Material for the task |
—————

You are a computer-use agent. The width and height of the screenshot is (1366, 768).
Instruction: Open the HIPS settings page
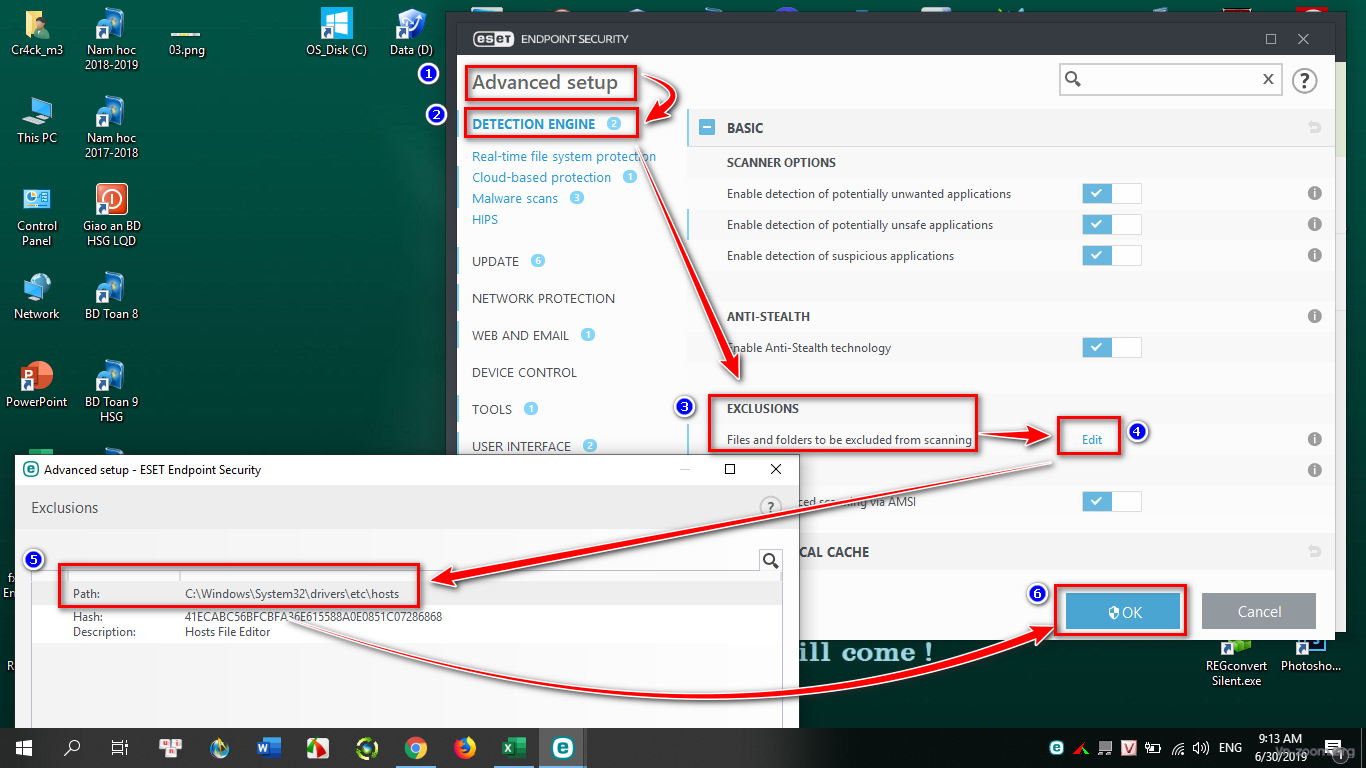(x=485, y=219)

—————

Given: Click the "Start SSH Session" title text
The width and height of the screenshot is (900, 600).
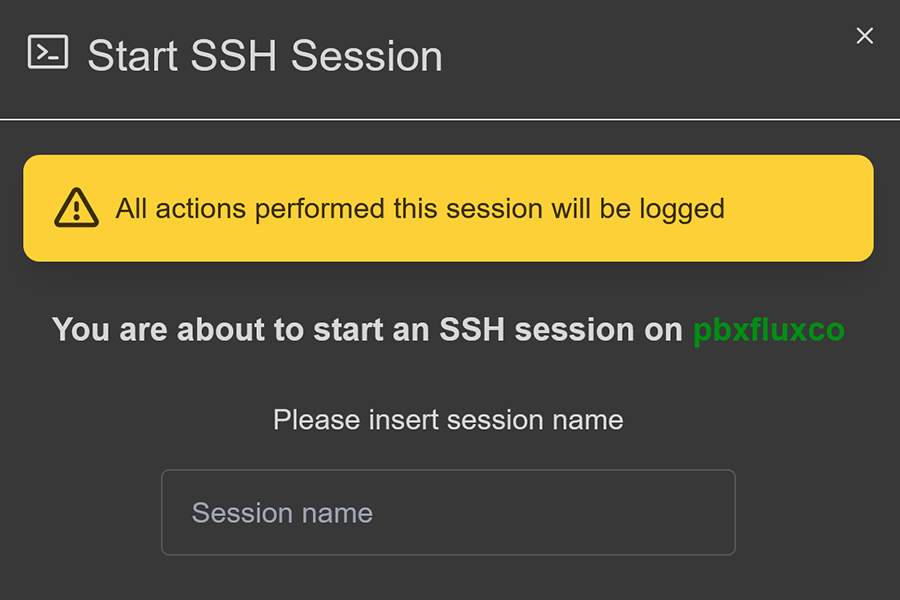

—————

Assignment | How many lines of the listing above contain the string "height"? Respond with the number and no other text.

Exercise answer | 2